▶ **DATASET EXTRACT**
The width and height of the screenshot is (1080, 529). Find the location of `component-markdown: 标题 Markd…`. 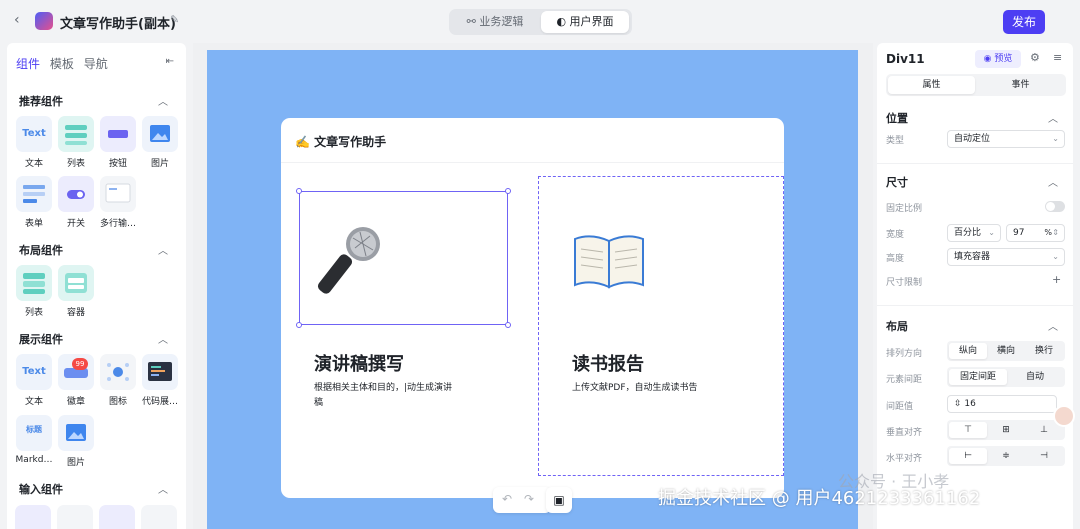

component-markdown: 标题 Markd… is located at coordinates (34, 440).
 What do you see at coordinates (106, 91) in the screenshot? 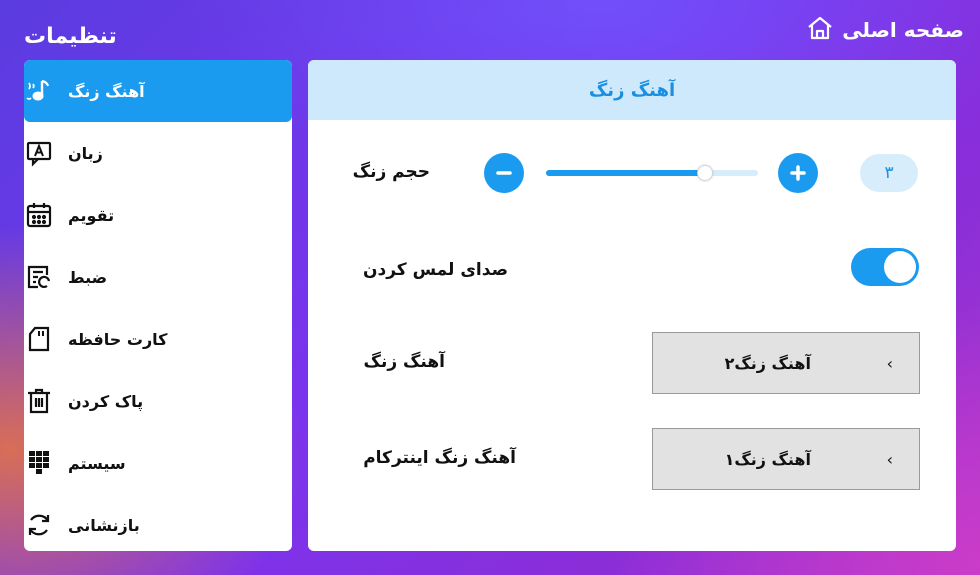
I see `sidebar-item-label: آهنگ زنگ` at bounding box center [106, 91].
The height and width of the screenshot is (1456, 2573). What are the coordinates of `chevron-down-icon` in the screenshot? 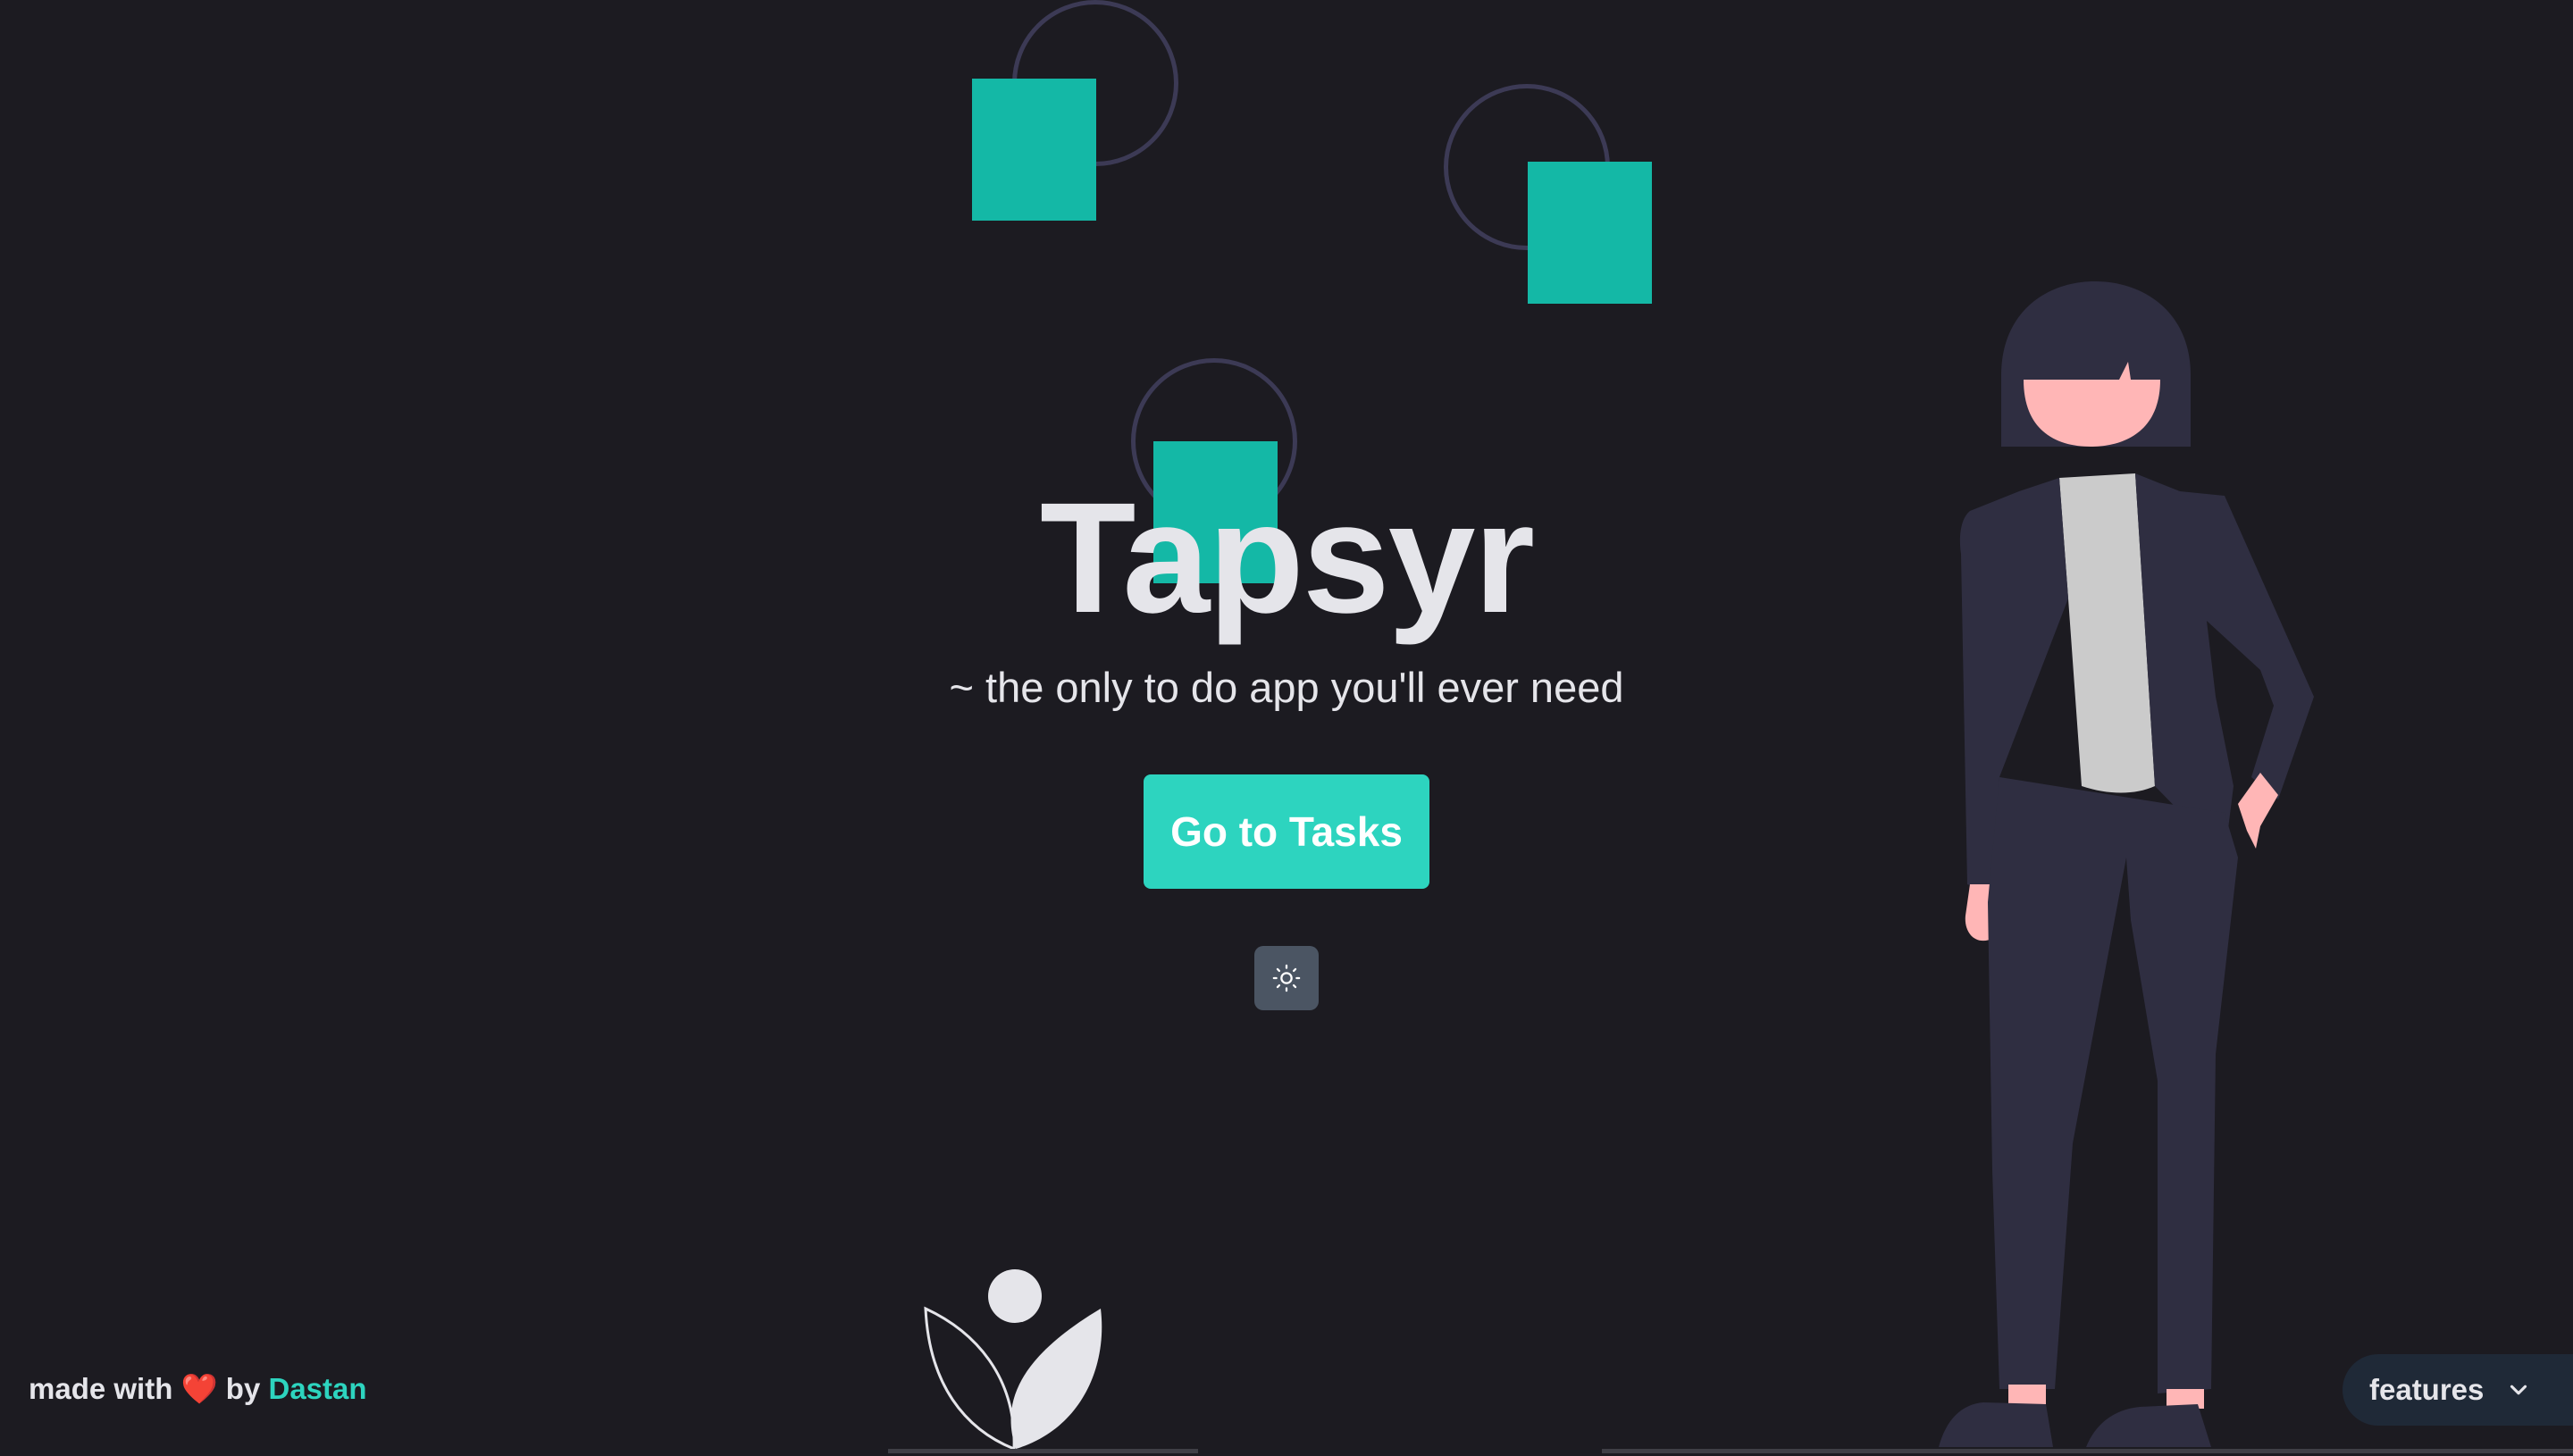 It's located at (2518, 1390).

...

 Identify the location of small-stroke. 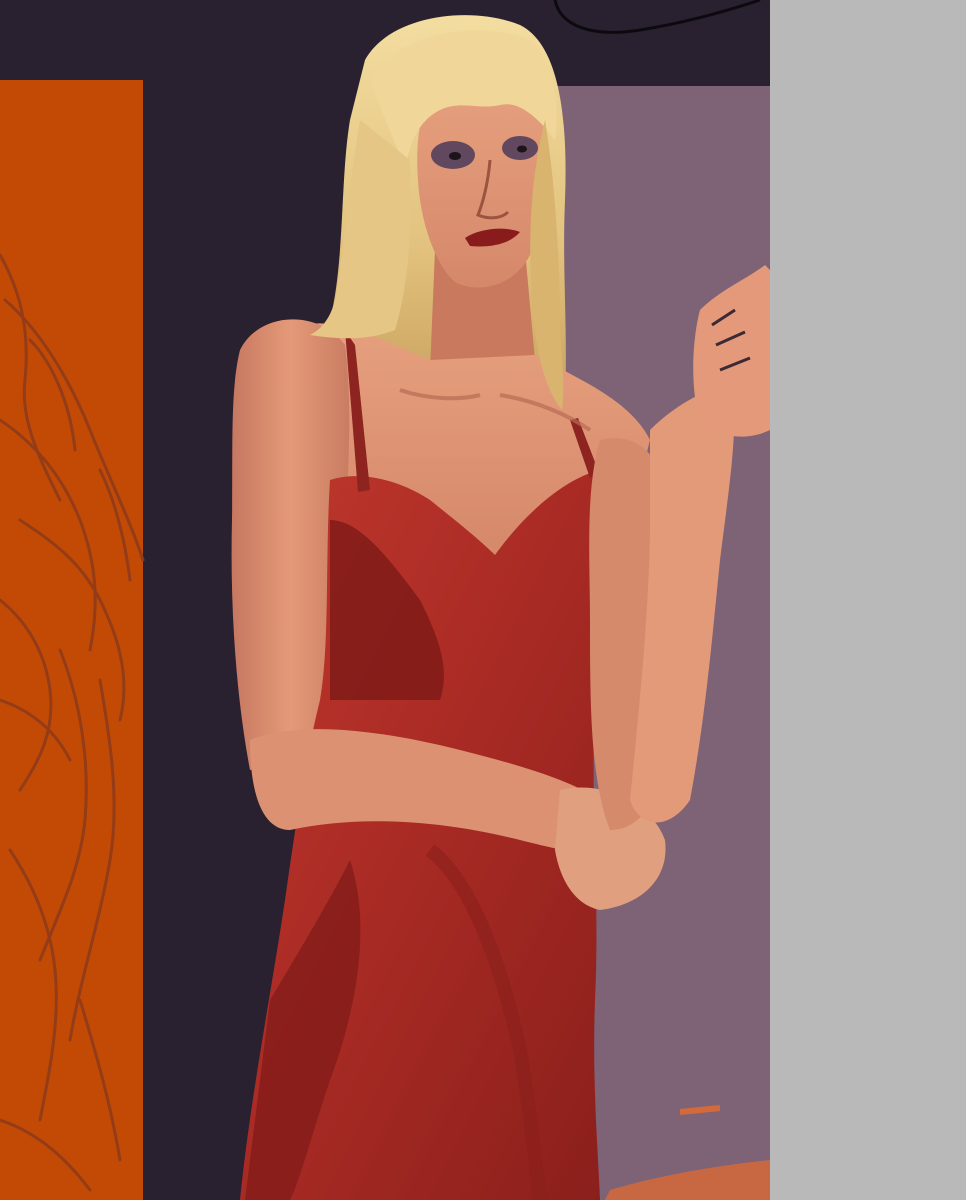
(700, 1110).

--

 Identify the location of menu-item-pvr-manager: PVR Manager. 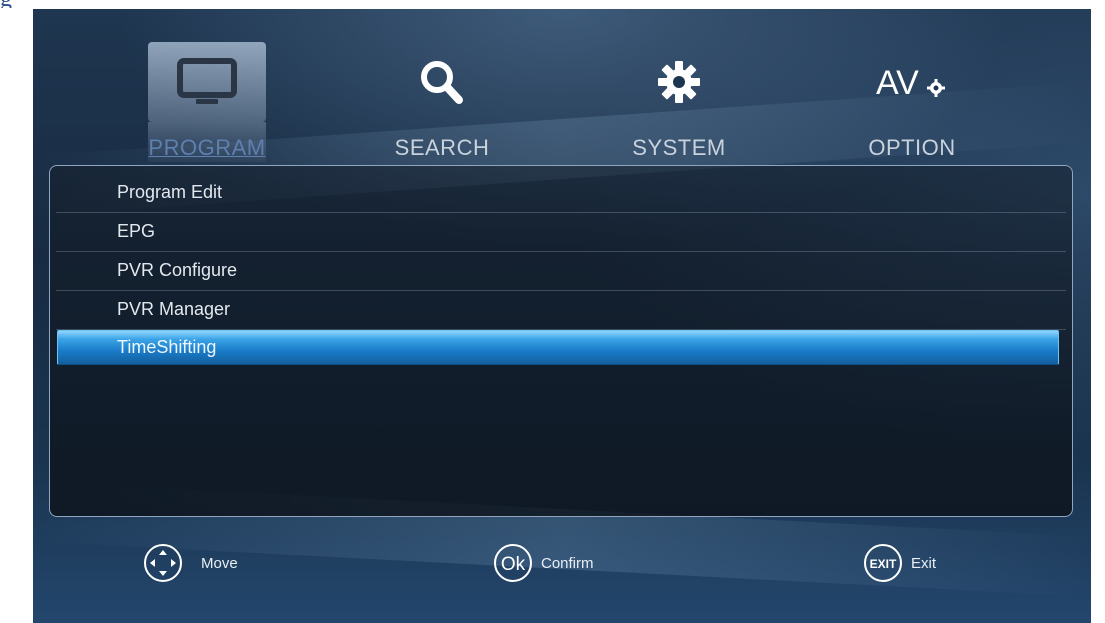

▶ **YOUR INSTRUCTIONS**
Reproduce the lines above word for word, starting at the line that contains "The width and" and stopping after the line that contains "component-markdown: 标题 Markd… is". Leave the pictures out of your copy.

▶ **SOLUTION TO THIS EXERCISE**
The width and height of the screenshot is (1080, 529). Find the location of `component-markdown: 标题 Markd…`. 

component-markdown: 标题 Markd… is located at coordinates (34, 440).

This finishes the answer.